- **WORK REQUEST**
Find the line in the entries below that contains "Des prix attractifs (70, 1512)". Repeat it exactly, and every line after it through the line that contains "[Theo dõi trên Facebook] (13, 2107)".
== Segment start ==
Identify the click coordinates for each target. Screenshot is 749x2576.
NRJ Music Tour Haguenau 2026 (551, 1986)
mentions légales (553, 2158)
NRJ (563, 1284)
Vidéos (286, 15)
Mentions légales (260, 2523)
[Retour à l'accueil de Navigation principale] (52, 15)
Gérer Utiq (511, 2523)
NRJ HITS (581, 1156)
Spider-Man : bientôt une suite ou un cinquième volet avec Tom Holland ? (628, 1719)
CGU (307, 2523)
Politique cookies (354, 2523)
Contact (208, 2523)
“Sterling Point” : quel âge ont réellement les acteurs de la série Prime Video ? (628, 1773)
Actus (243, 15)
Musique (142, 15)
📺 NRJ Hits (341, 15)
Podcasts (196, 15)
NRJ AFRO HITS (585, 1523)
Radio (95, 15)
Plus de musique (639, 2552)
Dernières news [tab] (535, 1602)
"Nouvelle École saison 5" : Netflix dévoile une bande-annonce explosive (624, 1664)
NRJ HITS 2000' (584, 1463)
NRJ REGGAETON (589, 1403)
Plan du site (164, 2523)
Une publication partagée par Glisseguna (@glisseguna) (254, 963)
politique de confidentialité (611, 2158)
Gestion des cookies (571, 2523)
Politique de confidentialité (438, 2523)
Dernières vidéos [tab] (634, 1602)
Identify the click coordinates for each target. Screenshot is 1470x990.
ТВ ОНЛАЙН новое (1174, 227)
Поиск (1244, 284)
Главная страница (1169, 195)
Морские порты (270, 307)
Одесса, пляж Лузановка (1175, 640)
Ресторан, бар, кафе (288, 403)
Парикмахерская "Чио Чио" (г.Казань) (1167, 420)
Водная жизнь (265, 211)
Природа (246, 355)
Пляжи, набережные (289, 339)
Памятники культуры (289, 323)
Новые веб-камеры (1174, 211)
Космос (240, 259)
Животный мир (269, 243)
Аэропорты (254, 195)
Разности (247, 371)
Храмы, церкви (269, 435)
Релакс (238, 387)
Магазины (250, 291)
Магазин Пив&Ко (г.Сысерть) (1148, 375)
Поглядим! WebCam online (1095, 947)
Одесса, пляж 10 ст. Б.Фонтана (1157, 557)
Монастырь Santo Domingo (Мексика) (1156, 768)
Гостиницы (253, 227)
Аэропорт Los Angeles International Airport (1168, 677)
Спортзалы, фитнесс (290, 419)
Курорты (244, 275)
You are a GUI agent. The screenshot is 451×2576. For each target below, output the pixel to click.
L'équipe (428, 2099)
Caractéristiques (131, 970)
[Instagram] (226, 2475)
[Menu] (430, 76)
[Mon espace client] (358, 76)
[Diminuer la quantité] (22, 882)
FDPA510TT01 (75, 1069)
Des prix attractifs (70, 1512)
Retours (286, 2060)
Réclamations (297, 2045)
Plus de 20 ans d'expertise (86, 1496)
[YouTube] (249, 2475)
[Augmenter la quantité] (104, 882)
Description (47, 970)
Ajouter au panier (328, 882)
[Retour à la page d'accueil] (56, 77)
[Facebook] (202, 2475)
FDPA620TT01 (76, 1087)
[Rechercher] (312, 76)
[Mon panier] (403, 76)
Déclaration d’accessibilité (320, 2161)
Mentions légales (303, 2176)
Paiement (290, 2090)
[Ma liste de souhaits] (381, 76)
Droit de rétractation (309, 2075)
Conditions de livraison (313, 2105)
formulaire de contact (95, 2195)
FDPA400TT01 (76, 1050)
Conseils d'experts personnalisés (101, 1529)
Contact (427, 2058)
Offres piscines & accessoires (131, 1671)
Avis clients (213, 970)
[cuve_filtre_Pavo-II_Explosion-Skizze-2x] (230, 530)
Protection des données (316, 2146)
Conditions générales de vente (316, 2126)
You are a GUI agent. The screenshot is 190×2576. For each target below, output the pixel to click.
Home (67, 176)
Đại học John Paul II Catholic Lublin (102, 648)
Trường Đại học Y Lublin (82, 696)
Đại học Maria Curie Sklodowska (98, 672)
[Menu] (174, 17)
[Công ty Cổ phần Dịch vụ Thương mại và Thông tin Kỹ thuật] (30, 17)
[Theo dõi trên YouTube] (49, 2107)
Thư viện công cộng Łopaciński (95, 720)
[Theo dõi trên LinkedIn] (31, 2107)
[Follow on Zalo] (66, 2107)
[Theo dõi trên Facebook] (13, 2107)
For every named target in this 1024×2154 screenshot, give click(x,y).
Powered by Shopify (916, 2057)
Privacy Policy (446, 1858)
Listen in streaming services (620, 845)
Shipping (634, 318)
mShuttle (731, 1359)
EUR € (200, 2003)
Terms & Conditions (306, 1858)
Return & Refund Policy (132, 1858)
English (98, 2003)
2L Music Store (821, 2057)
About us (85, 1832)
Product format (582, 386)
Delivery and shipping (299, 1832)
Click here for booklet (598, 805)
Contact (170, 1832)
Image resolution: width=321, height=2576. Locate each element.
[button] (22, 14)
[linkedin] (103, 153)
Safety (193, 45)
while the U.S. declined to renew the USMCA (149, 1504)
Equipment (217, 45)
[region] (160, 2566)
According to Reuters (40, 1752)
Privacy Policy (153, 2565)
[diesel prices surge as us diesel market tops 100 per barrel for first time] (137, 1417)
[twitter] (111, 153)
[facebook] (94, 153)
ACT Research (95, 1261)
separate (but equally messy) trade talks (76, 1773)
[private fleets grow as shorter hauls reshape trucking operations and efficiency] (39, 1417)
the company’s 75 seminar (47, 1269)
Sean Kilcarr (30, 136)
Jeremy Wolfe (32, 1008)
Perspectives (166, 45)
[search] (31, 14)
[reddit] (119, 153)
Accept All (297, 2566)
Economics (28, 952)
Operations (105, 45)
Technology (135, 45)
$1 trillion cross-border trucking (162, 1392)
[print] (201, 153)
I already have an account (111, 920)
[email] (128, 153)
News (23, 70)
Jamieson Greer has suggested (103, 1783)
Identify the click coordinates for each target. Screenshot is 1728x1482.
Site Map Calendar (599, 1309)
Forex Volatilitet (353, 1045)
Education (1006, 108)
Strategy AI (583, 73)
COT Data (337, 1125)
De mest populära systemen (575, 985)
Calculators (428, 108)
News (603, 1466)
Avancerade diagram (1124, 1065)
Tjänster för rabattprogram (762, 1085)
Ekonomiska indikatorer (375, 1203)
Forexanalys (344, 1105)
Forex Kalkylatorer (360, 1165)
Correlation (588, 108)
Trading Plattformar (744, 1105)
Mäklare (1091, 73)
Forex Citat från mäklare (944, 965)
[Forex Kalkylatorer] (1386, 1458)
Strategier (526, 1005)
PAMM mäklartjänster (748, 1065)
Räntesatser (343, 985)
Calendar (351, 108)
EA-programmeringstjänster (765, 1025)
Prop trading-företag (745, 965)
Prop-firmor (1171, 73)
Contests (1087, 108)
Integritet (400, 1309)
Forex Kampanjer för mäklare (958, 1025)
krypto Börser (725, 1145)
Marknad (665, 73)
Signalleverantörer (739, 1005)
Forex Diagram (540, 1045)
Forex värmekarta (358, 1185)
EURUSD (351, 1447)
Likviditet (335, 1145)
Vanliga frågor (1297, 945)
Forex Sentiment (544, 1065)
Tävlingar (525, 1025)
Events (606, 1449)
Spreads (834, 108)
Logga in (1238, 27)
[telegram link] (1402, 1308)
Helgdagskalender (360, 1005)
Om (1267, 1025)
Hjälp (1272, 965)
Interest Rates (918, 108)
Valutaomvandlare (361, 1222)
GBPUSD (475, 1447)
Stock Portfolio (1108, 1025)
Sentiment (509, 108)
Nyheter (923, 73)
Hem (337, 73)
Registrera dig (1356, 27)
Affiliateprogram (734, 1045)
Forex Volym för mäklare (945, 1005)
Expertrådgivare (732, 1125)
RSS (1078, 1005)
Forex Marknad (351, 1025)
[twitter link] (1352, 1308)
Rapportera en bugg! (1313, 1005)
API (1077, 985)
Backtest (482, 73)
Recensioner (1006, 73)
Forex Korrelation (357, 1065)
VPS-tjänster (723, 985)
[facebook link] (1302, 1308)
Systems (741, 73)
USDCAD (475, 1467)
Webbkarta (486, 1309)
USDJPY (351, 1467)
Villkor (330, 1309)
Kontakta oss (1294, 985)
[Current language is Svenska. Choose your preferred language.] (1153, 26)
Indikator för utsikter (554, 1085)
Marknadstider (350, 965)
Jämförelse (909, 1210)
== Segment end ==
- **SOLUTION TO THE EXERCISE**
Des prix attractifs (70, 1512)
Retours (286, 2060)
Réclamations (297, 2045)
Plus de 20 ans d'expertise (86, 1496)
[YouTube] (249, 2475)
[Augmenter la quantité] (104, 882)
Description (47, 970)
Ajouter au panier (328, 882)
[Retour à la page d'accueil] (56, 77)
[Facebook] (202, 2475)
FDPA620TT01 (76, 1087)
[Rechercher] (312, 76)
[Mon panier] (403, 76)
Déclaration d’accessibilité (320, 2161)
Mentions légales (303, 2176)
Paiement (290, 2090)
[Ma liste de souhaits] (381, 76)
Droit de rétractation (309, 2075)
Conditions de livraison (313, 2105)
formulaire de contact (95, 2195)
FDPA400TT01 (76, 1050)
Conseils d'experts personnalisés (101, 1529)
Contact (427, 2058)
Offres piscines & accessoires (131, 1671)
Avis clients (213, 970)
[cuve_filtre_Pavo-II_Explosion-Skizze-2x] (230, 530)
Protection des données (316, 2146)
Conditions générales de vente (316, 2126)
You are a GUI agent. The screenshot is 190×2576. For each target below, output the pixel to click.
Home (67, 176)
Đại học John Paul II Catholic Lublin (102, 648)
Trường Đại học Y Lublin (82, 696)
Đại học Maria Curie Sklodowska (98, 672)
[Menu] (174, 17)
[Công ty Cổ phần Dịch vụ Thương mại và Thông tin Kỹ thuật] (30, 17)
[Theo dõi trên YouTube] (49, 2107)
Thư viện công cộng Łopaciński (95, 720)
[Theo dõi trên LinkedIn] (31, 2107)
[Follow on Zalo] (66, 2107)
[Theo dõi trên Facebook] (13, 2107)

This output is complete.